Disko
5 No'lu performansı; kurmaca bir metin olarak sahneye aktarılmış olsa da içerik
olarak Belgesel Tiyatro özellikleri
barındırıyor. Oyun, belgesel tiyatronun unsurlarından olan anlatıcı unsurunu
performans boyunca bir çok farklı oyun kişisi olarak kullanıyor. Oyun metni
oluşturulurken Diyarbakır 5 No’lu Cezaevi ile ilgili yazılmış anı, araştırma,
belgesel ve tanıklıkları kullanıyor.
Veriler,
gerçeküstü bir kurguyla yeniden ele alınmış. Bir örümcek, bir sinek, bir fare,
bir köpek, bir gardiyan ve bir mahkum tek vücutta dile geliyorlar. Her karakter
gördüğü yerden aktarıyor. Aklın ve hayal gücünün sınırlarını zorlayan insanlık
dışı bir vahşeti anlatıyorlar. Oyunun niyeti bir vahşeti az da olsa gözler
önüne serebilmeyi ve bu vahşetle yüzleşebilmek için küçük bir kapı aralamayı
amaçlıyor.
Performans,
gerçeküstü bir yorumla sahneleniyor. Mahkumların neler yaşadığı, gardiyanların
nasıl işkence yaptıkları ve bundan kendilerine nasıl bir "çıkış"
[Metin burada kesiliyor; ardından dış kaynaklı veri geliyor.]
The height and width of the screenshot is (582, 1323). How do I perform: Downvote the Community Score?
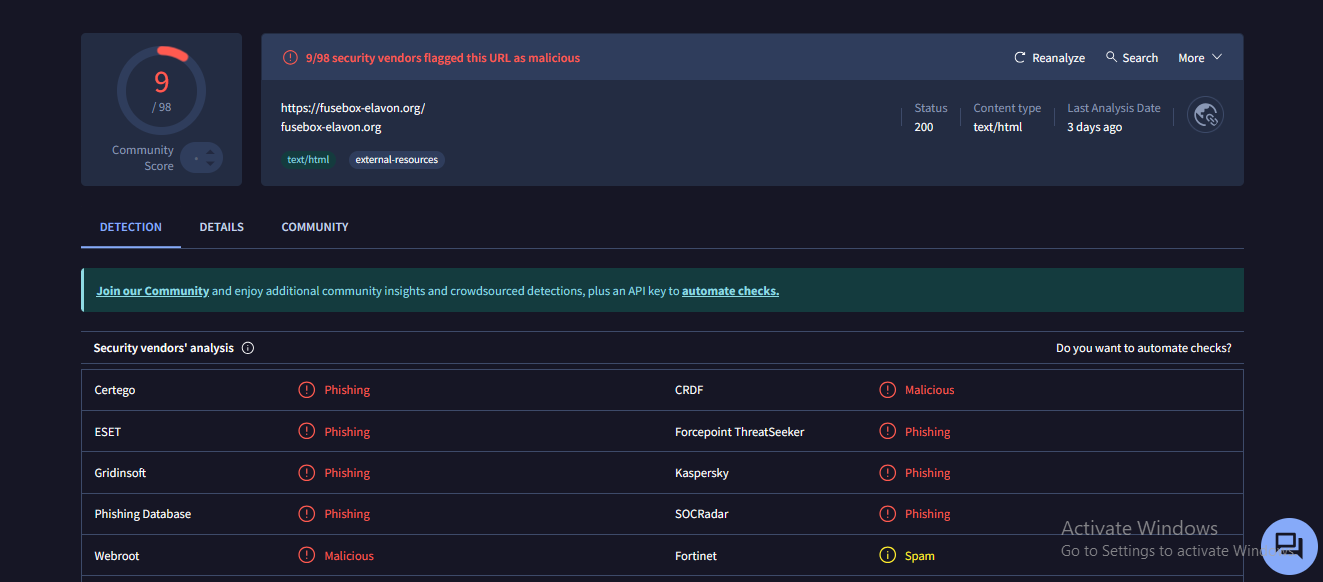point(210,164)
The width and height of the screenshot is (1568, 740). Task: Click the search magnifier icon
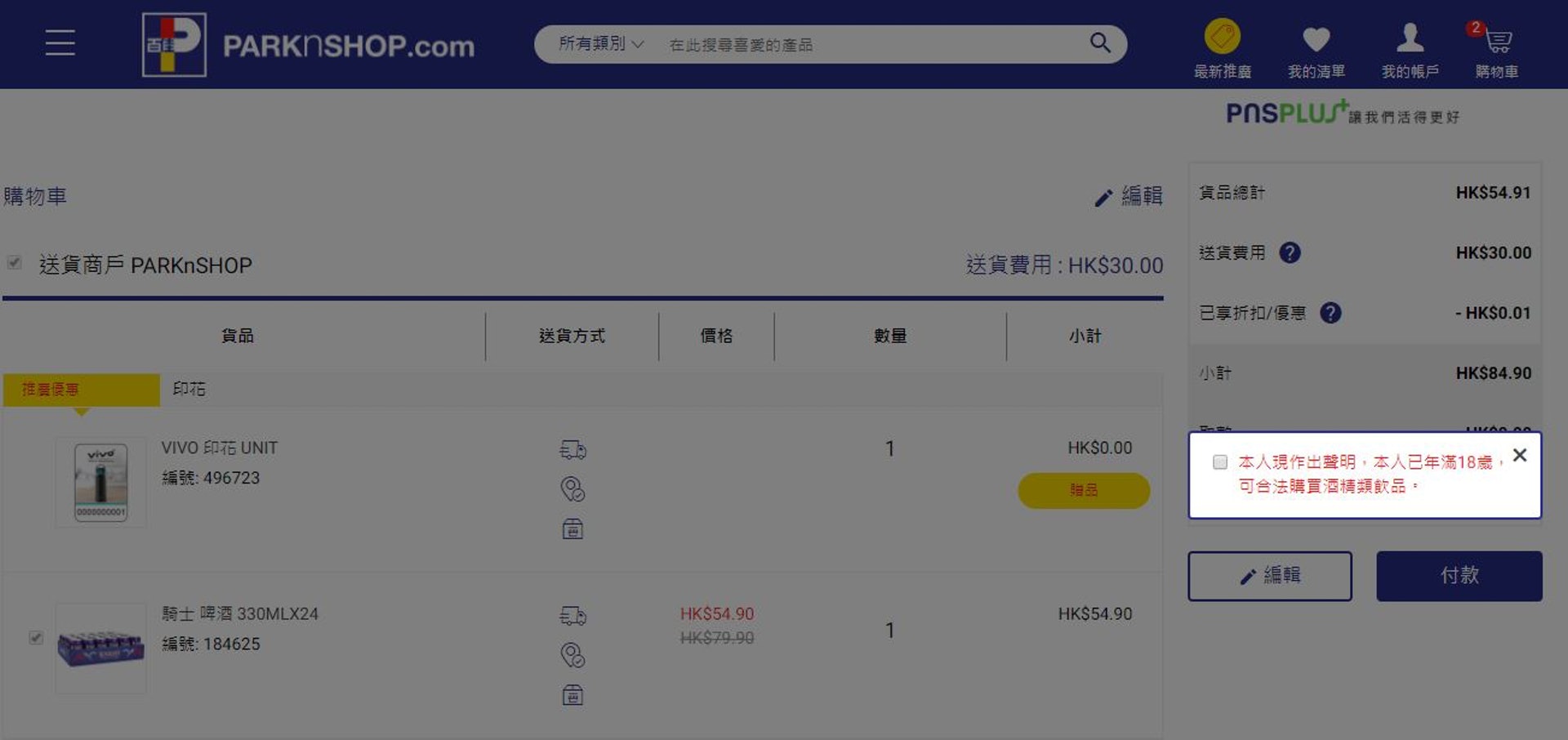[x=1100, y=42]
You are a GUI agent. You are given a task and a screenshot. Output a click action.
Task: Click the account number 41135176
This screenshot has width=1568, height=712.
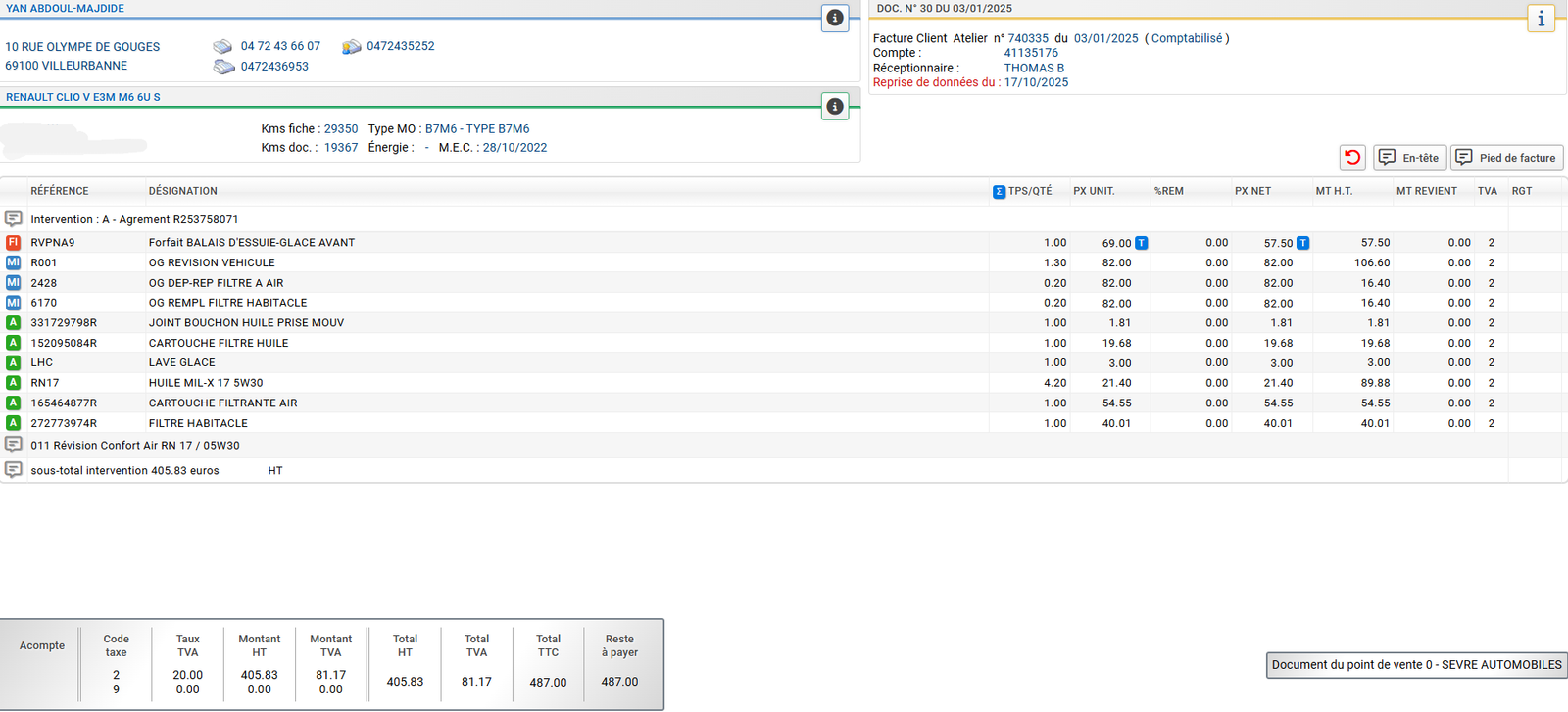[x=1030, y=53]
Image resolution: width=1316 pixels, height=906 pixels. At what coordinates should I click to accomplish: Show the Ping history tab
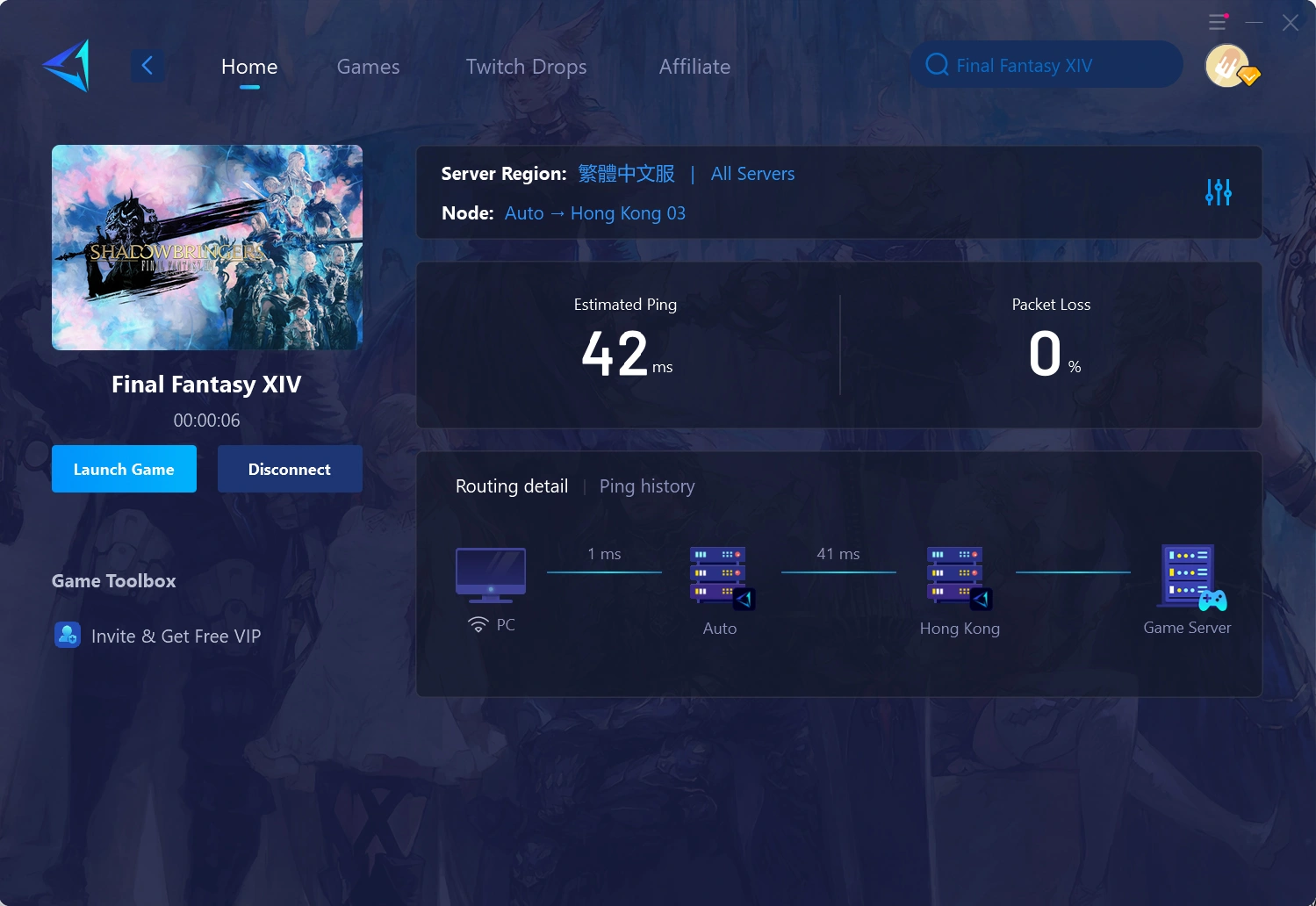646,486
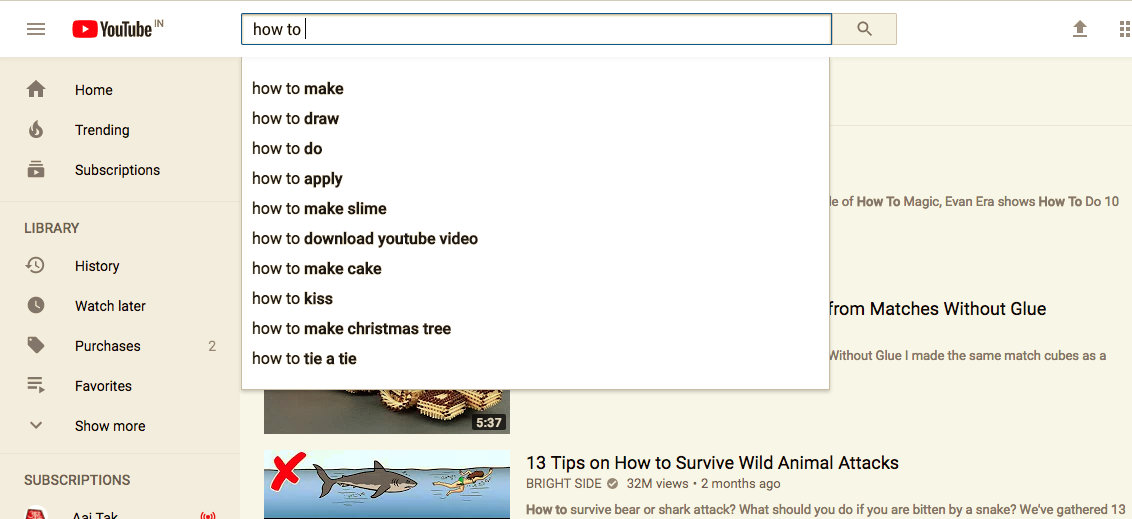Click the shark attack video thumbnail
Viewport: 1132px width, 519px height.
point(386,484)
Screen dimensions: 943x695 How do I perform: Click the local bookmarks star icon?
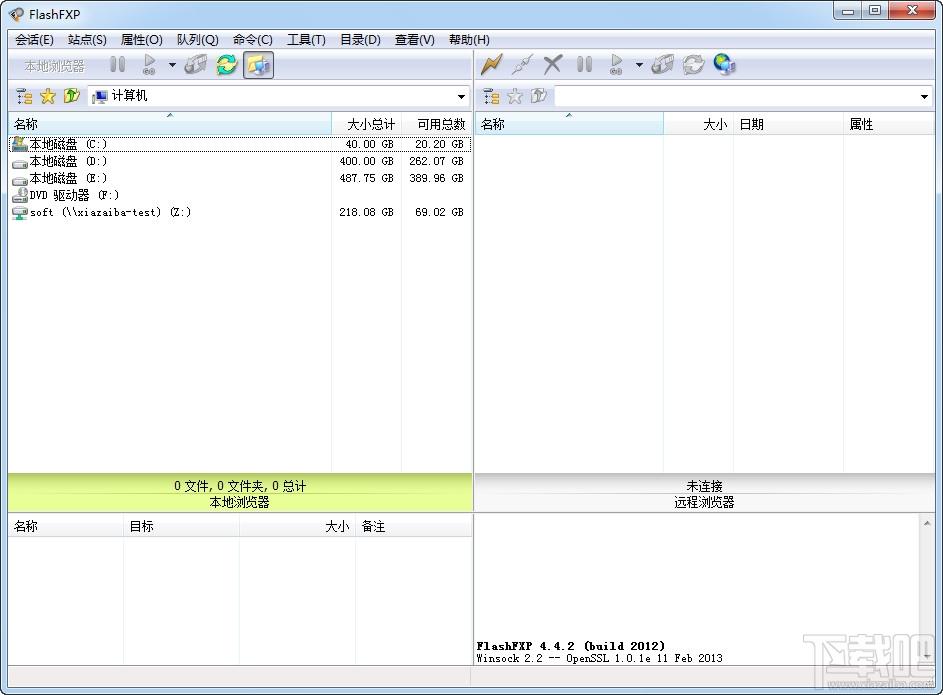pyautogui.click(x=47, y=96)
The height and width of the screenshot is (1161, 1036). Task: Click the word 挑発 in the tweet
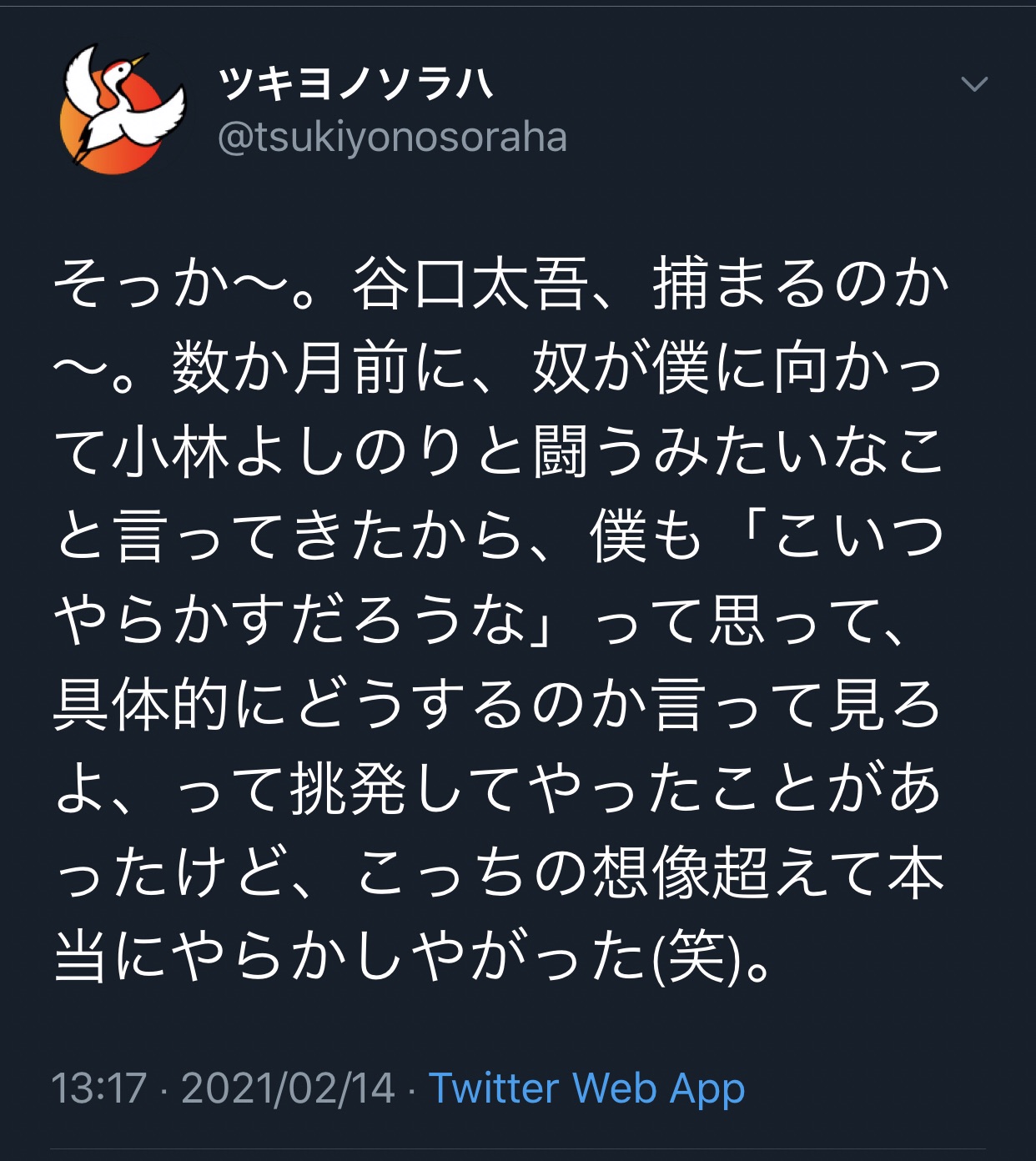click(x=349, y=789)
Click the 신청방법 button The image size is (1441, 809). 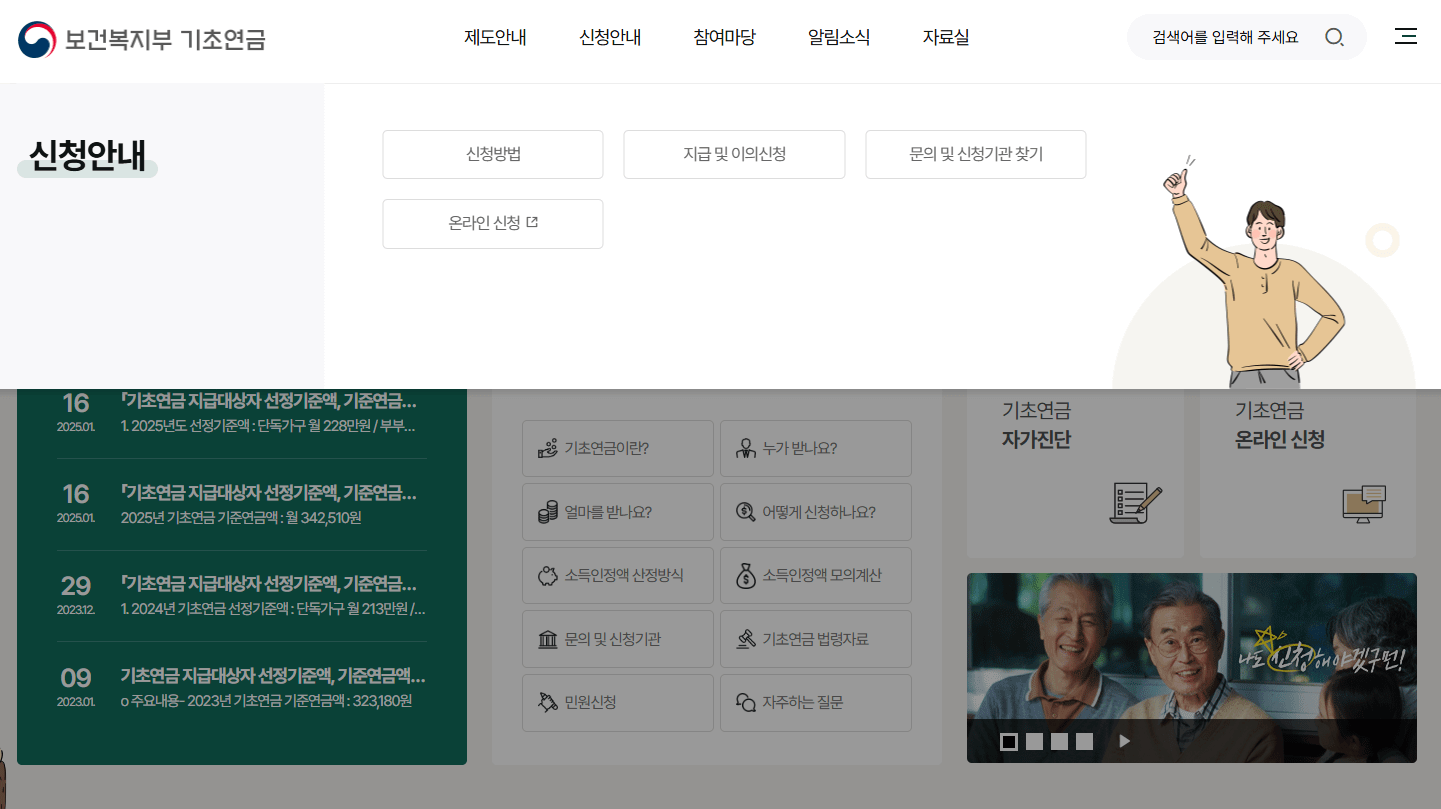click(x=492, y=154)
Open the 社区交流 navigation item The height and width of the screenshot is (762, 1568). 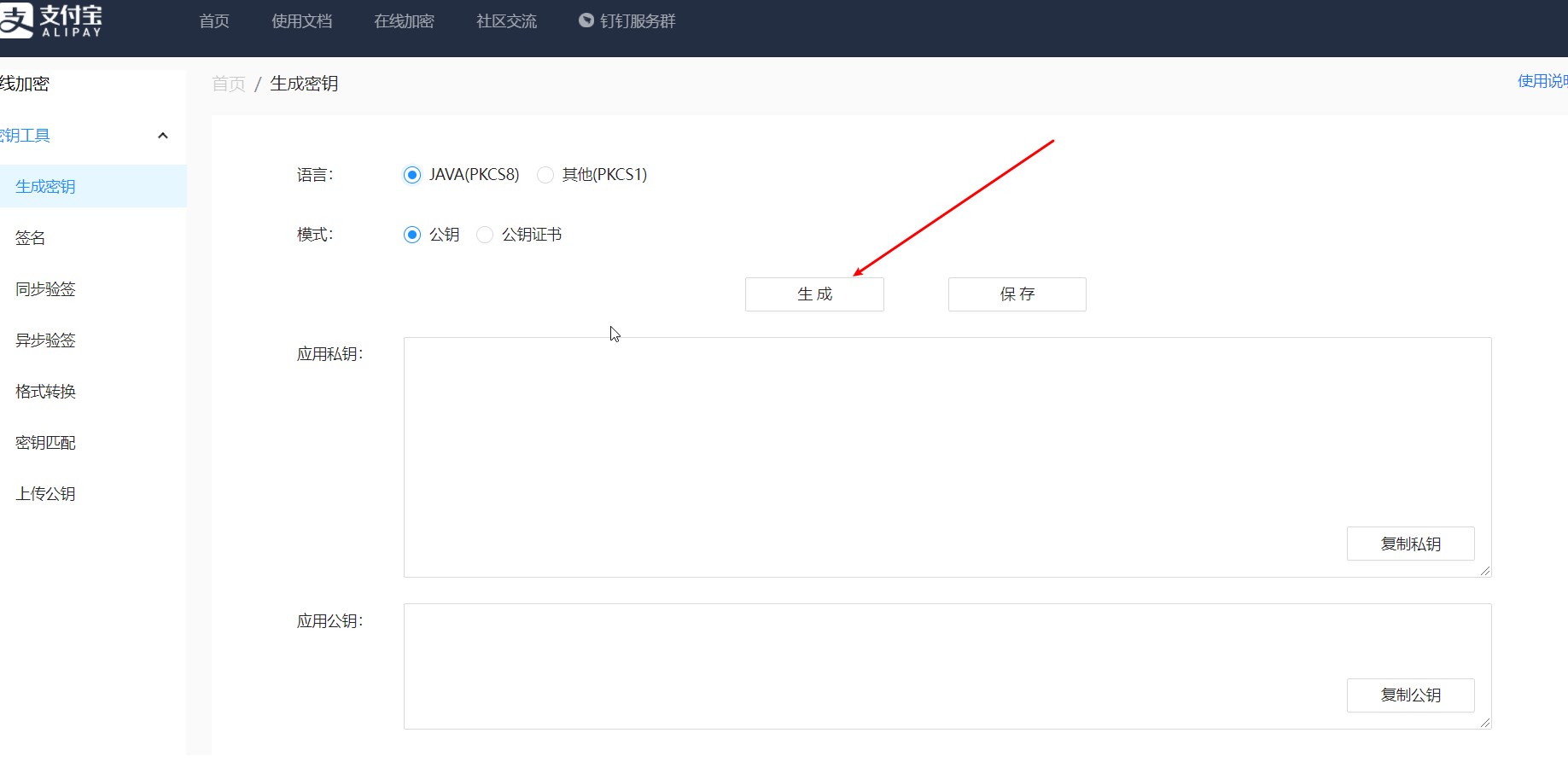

üretiklerini, mahkumların hücrelerini paylaştıkları fareler, sinekler,
böceklerle bilinç dışının izini sürüyor.
Metîn
Çelik’in tasarladığı sahne, performansta rahatsız eden en büyük öğe. O küçücük
sahnenin tam ortasına gerdiği örümcek ağı, oyunun simgesel boyutuna çok büyük
bir katkı sağlıyor. Diğer taraftan sahnenin yüzeyini kaplayan su birikintileri
de anlatıma destek olan diğer unsurdur. Performansı dekora boğmak yerine
oyuncunun rahat hareket etmesine alan sağlayan bir tasarım yaratılıyor.
Sahne
karanlık ve görünen tek renk siyah. Sahnede gizemli bir sis gezinmeye başlıyor.
Arkada görünen, büyük halatlarla yapılmış dev bir örümcek ağı… Sahnenin ön sol
tarafında, tavandan yere kadar bir halat sarkıyor. Bu halatın yere yakın bir
kısmına düğüm atılmış. Sahnenin solunda ise bir ahşap beyaz sandalye ile bir
şarap şişesi duruyor. Sahnenin en arkasında, örümcek ağı görüntüsündeki
halatlarının gerisinde ise bir ekran asılı duvarda. Yerdeki siyah muşambanın üstünde ise su var.
Oyunda
kullanılan Örümcek, Gardiyan ve Köpek Joe oyun kişileri, cezaevi iktidarının
temsiliyeti olarak karşımıza çıkıyorlar. Yönetim ya da iktidar rejimi,
"vatanseverlik" ve "milliyetçilik" gibi kavramlar üzerinden
uygulanan işkenceyi meşrulaştırıyor. İşkenceci ya da İdareciler, eylemlerinin
“haklı” sebebi olarak sadece görevli olmalarını öne sürüyor. Sinek ve Mahkum
oyun kişileri ise, ezilenin temsiliyeti olarak karşımıza çıkıyor.
Oyun,
mahkumlara uygulanan psikolojik ve fiziksel şiddeti sekteye uğratarak veriyor.
Birden çok oyun kişinin tek bir vücutta anlatılması, dramatik anlatımın sürekli
sekteye uğratılmasına ve epik unsurlarında karşımıza çıkmasına olanak sağlıyor.
Oyun,
Diyarbakır Askeri Cezaevinde yaşanan psikolojik ve fiziksel şiddetin her
aşamasını görünürleştiriyor.
Gardiyan'ın,
mahkumlara Köpek Joe'yi tanıtırken, "Yeni Öğretmeniniz Joe. Komutanım
diyeceksiniz!" diyor
Mahkum’un
iniltileri arasında geçen sahnelerde Gardiyan’ın, işkence ederken eğlenmesine
ve kahkahalarına tanıklık ediyoruz.
Kürtçe
konuşmanın yasak olduğu cezaevinde, oğlunun görüşüne gelen annenin Türkçe
bilmemesi ve kendisine ezberletilen cümleleri sürekli tekrarlaması, gibi bir çok
örnek karşımıza çıkıyor.
Oyun
ilerlediğinde ise; ölümün mahkumlar için arzu edilen ama ulaşılamayan bir
noktada duruyor olması vahşetin ne boyutta yaşandığını görünürleştiriyor.